Yep, aus pushes the noun following it into the dative case. Look at http://german.about.com/library/blcase_dat2.htm.


https://www.duolingo.com/profile/campomau

I noticed the uppercase of sie, but apart from that this can be also "Are they drinking my coffee out of my cup?"...or there are any other difference in the verbs?


https://www.duolingo.com/profile/ClarenBert

The only difference is the capitalization


https://www.duolingo.com/profile/KendallHolm

Why would you clarify that it is your cup if you are asking if they are drinking your coffee? Would that not be assumed? If you are drinking my coffee I am pretty sure that would be my cup.
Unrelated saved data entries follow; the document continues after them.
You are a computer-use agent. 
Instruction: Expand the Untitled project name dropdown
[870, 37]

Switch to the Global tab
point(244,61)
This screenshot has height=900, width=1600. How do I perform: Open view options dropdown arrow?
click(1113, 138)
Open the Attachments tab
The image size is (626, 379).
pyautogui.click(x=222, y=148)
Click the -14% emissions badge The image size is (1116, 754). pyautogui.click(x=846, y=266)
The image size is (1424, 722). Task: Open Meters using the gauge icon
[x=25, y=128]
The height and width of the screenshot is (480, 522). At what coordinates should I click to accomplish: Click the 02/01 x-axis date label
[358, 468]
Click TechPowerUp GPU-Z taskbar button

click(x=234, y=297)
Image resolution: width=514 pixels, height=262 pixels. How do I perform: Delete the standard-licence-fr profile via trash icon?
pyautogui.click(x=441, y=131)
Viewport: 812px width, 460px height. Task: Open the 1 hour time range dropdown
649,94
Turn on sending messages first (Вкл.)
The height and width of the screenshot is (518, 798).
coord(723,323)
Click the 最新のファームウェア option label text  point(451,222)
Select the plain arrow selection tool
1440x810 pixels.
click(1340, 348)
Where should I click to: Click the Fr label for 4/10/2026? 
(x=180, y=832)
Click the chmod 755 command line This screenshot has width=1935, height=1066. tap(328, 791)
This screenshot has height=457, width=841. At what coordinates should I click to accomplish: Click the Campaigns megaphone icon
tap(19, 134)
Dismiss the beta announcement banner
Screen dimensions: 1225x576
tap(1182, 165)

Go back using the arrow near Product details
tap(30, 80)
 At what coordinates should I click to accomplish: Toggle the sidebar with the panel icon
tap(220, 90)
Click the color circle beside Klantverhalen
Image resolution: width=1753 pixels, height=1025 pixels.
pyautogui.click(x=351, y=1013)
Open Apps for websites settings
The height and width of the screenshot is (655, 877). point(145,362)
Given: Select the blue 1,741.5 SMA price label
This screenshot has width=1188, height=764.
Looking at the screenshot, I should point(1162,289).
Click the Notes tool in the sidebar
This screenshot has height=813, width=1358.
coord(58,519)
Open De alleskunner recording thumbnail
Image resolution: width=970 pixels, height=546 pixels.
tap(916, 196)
https://www.duolingo.com/profile/wataya

Duolingo is not the right tool to learn the meaning of life ;-) I guess there's not much use in thinking too much about the actual content of duo's phrases. A lot of them seem to be generated automatically. Sometimes, reasoning about possible contexts is fun, though. What if I brought a thermos flask of coffee with me to work, put it on my desk and sb. not only stole my coffee but also took my cup out of the cupboard! I might be inclined to stress the double-theft by mentioning both incidents explicitly :)


https://www.duolingo.com/profile/KendallHolm

I can see that or you would just deck the Person >.>


https://www.duolingo.com/profile/ido898

way is ot meinen and not meinem


https://www.duolingo.com/profile/joelmagoun

Why is "Are you drinking coffee out of my cup?" not valid?


https://www.duolingo.com/profile/joelmagoun

I meant glass. I said glass instead of cup.


https://www.duolingo.com/profile/Apahegy

This could possibly be a person that makes makes coffee and manufactures cups and he is asking "Do you drink the coffee THAT I BREW from THE CUP THAT I MADE?"


https://www.duolingo.com/profile/.KGA
  • 203

Without the question mark, could this be imperative?


https://www.duolingo.com/profile/Steve6149

Why is is 'Trinken Sie' and not Trinkt Sie'? Trinken to me is plural.